I hope you will read every word of the article I linked above.
Thanks Craig for the link. And I did read every word, In fact I am very familiar with these words as they have been echoed often.
What these words don’t do though is provide a simple, concise and accurate engineering/scientific explanation for what on face value is a fairly simple and reasonable question asked by so many lay people and so often.
In essence what many have been asking for years is this: can intermittent energy generation technologies like wind and solar PV exist as commercially viable technologies into the future without “other” energy sources in place to mitigate their indeterminacy?
Professional and experienced renewable energy commentators and practitioners should not become agitated by this question nor become defensive. But they always seem to. Why?
They should relish the question and be able to deliver a forensic detailed professionally detached scientific based engineering response [but in simple terms] for all those interested to evaluate.
And it it those very commentators prepared to engage the community in this way that we should all support, and in particular, those willing to put their name to their commentary, unlike the unnamed authored article you referenced.

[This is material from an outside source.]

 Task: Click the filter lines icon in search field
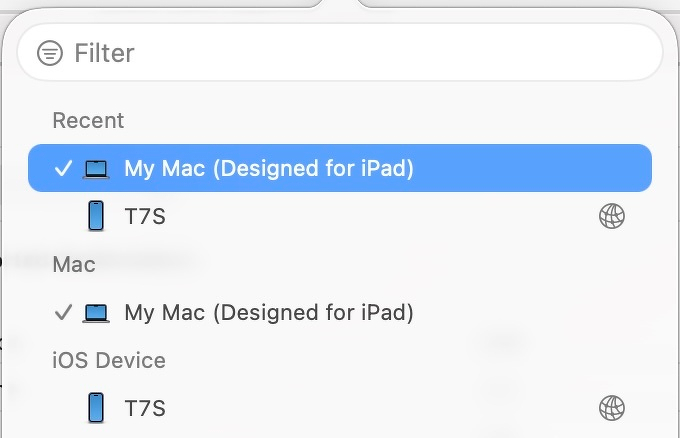coord(50,53)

We all have names – and the ones that deserve most acclaim, whether we agree with their commentary or not, are certainly those proud enough to state their name up front.
In this day and age there is absolutely no excuse for an unnamed authored technology based article to be published. By name I mean person. There is no such concept as an “association or organisation based” authored article. You always name your own commentary Craig, so do I and Frank Eggers does also, for example.
Lawrence Coomber
Frank Eggers is quite right that beyond a certain point, intermittent renewables require back up power, however what is not obvious to your average person is that a surprisingly high proportion of electricity requirements can be met with intermittent renewables given the right circumstances.
The following are helpful factors
1. Widely distributed intermittent sources with a suitable grid interconnected ideally over continental scales.
In Europe, wind and solar power generated in Germany, the Netherlands, across Scandinavia, and all the way down to Italy are largely backed up by dispachable hydro power from Norway, and the Alps together with a significant contribution to baseload from the French Nuclear stations. Future grid upgrades will increase trading capability with the UK and Ireland, and between North Africa and Southern Europe.
2. Dispachable loads – To take the example of Denmark, >70% of homes and businesses are connected to district heating networks. This was initially set up using coal fired CHP, but more recently, Denmark is looking to use heat pumps and heat storage so that wind power during low value periods can be diverted to make and store heat which can then be distributed over several days. Heat storage is relatively inexpensive – In one case, in South Jutland, the Danes are using a 200,000 cubic meter thermal store in a converted gravel pit
http://www.ramboll.co.uk/projects/re/south-jutland-stores-the-suns-heat-in-the-worlds-largest-pit-heat-storage
(My research for my masters thesis indicated that >50% of Denmark’s electricity and heat demand could be met by wind power on an annual averaged basis with virtually no forced idling of wind plant using thew district heating plants to integrate wind power. Further expansion of wind power would then require supplementation with other strategies such as increased interconnection with a geographically broad power grid, or facilities specifically dedicated to electricity storage.)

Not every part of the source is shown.